Analysis of inducible costimulatory molecule participation during the induction and elicitation of granulomatous responses to mycobacterial and schistosomal antigens

• Published in: Cellular Immunology Vol. 237; no. 1; pp. 45 - 54
• Main Authors: Stolberg, Valerie R., Chiu, Bo-chin, Komuniecki, Eric, Freeman, Christine M., Chensue, Stephen W.
• Format: Journal Article
• Language: English
• Published: Netherlands Elsevier Inc 01.09.2005
• Subjects: Animals; Antigens, Bacterial - immunology; Antigens, Differentiation, T-Lymphocyte - immunology; Antigens, Helminth - immunology; Costimulation; Cytokines; Cytokines - biosynthesis; Cytokines - immunology; Female; Flow Cytometry; Granuloma - immunology; Granuloma - microbiology; Inducible T-Cell Co-Stimulator Protein; Inflammation; Mice; Mice, Inbred CBA; Mycobacteriaceae - immunology; Mycobacterium; Parasitic-helminth; Schistosoma mansoni; Schistosoma mansoni - immunology; Th1 Cells - immunology; Th1/Th2 cells; Th2 Cells - immunology; Th1/Th2 cells; Inflammation; Cytokines; Costimulation; Parasitic-helminth
• ISSN: 0008-8749; 1090-2163; 1365-2567
• DOI: 10.1016/j.cellimm.2005.09.005

The contribution of inducible costimulatory molecule (ICOS) to Th1 and Th2 cell-mediated immune responses was examined in well-defined pathogen antigen-elicited models of cell-mediated granuloma formation.

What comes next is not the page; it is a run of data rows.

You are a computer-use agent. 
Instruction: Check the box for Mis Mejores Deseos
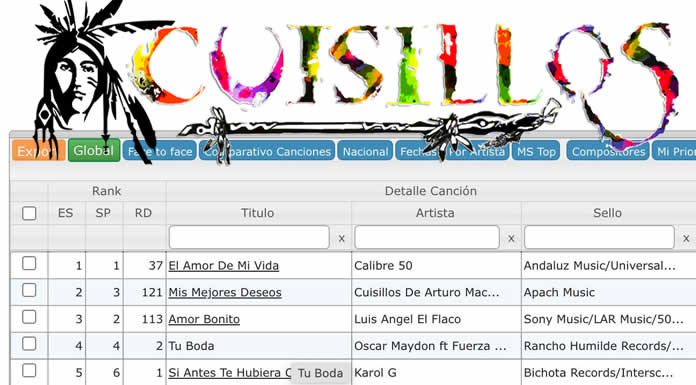tap(29, 290)
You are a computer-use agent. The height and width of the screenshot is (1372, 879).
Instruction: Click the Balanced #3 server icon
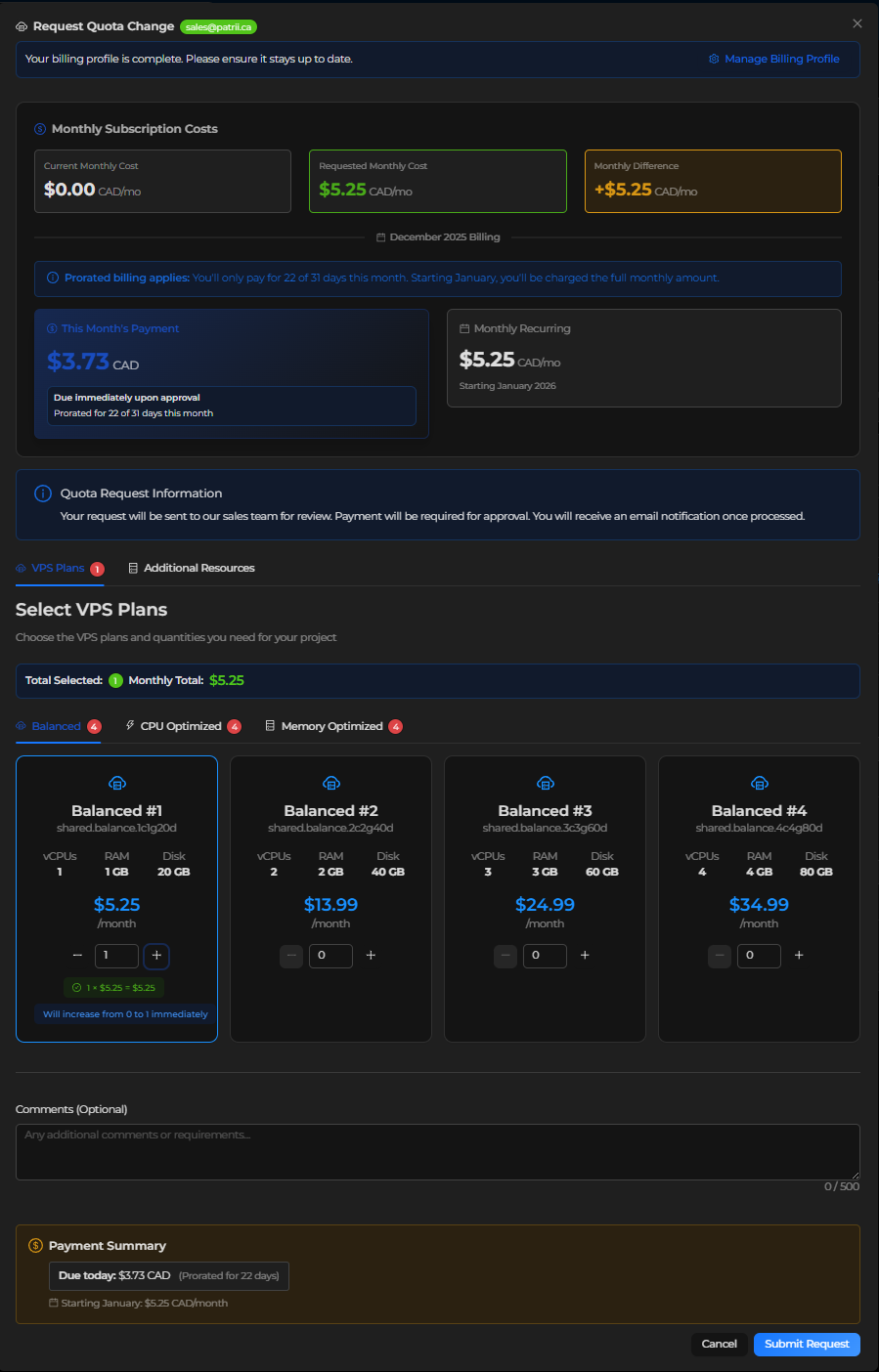coord(545,783)
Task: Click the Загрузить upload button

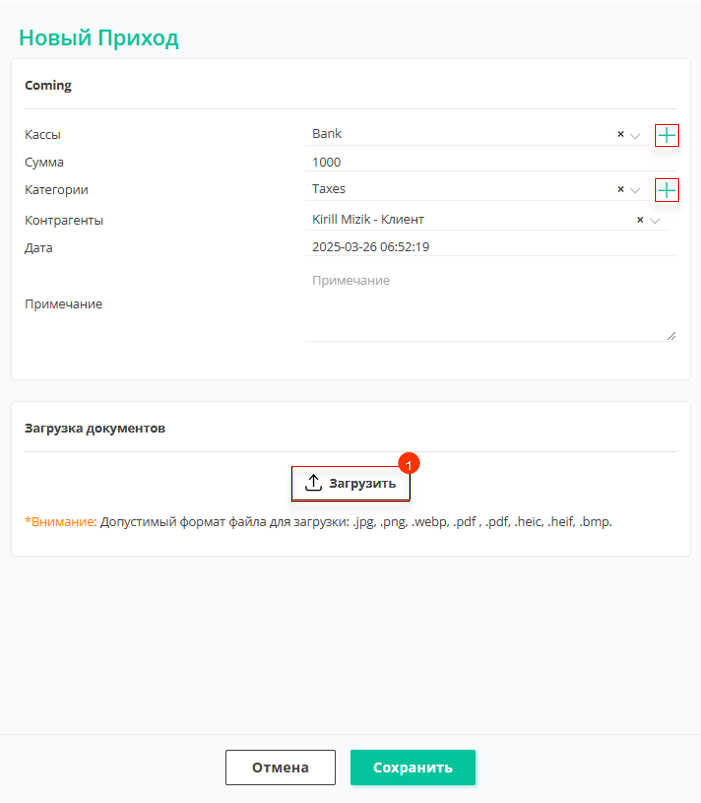Action: pos(351,483)
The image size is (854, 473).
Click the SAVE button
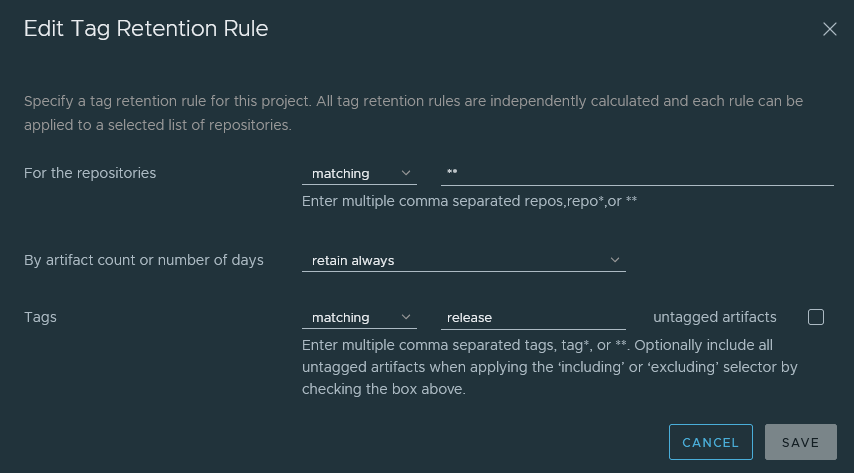[x=800, y=442]
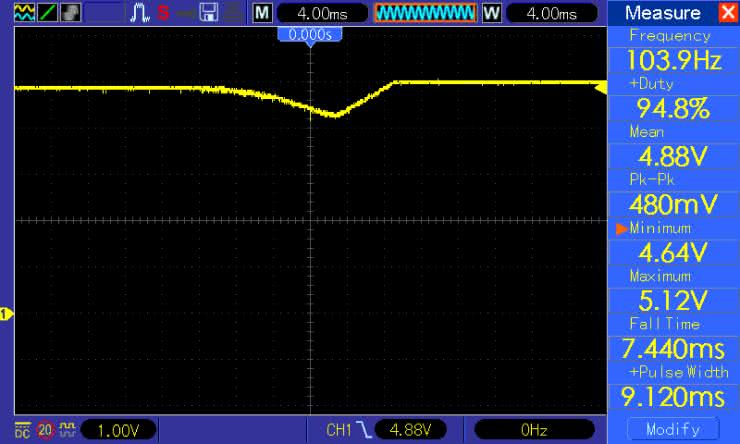This screenshot has width=740, height=444.
Task: Close the Measure panel
Action: click(725, 13)
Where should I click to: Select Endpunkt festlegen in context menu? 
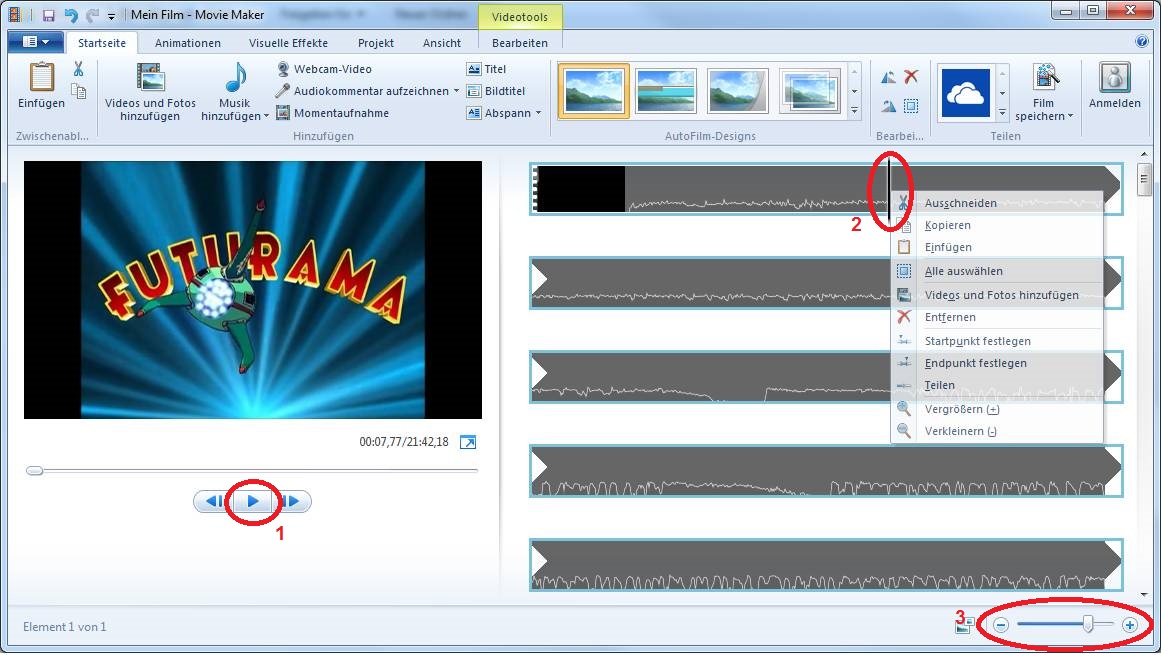click(x=975, y=363)

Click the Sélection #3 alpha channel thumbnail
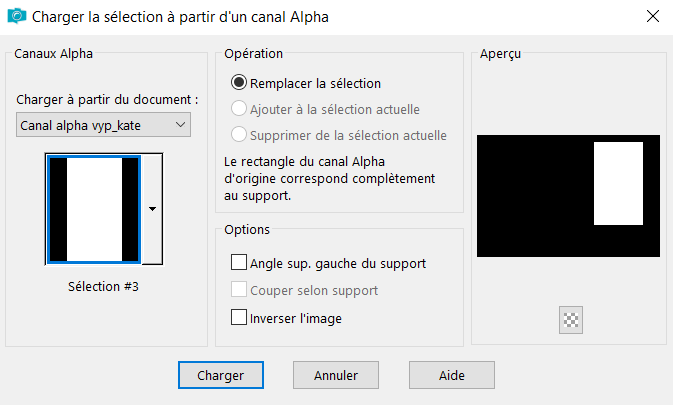tap(94, 209)
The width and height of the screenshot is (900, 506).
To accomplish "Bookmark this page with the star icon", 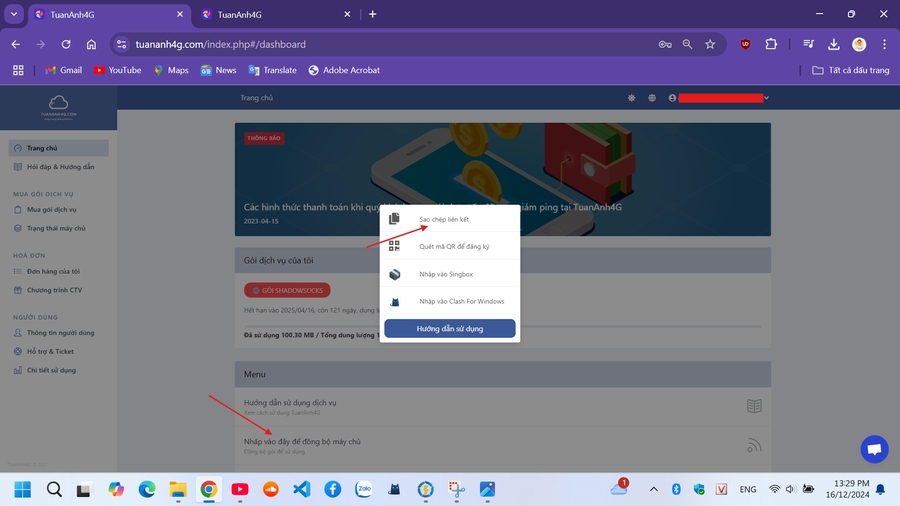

Th1 and Th2 granulomas were respectively induced by intravenous challenge of CBA/J mice with Mycobacteria bovis purified protein derivative (PPD) or Schistosoma mansoni egg (SEA) antigen-coated beads. Effects of anti-ICOS blocking antibody on granulomas and lymphoid responses were assessed during elicitation and sensitization. Anti-ICOS treatment during the elicitation abrogated Th1- but not Th2-cell-mediated granuloma formation. Treatment during sensitization augmented SEA-bead granulomas and Th2 cytokines in lymphoid tissue. Anti-ICOS reduced the primary inflammatory response to PPD- but not to SEA-beads, despite comparable induction of ICOS-ligand and ICOS + T cells. Treatment did not prevent early development of IFNγ producing cells. Thus, post-activation effector Th1 activity was subject to ICOS blockade and chronic treatment caused diversion to Th2 dominance likely by eroding Th1 effector function or survival.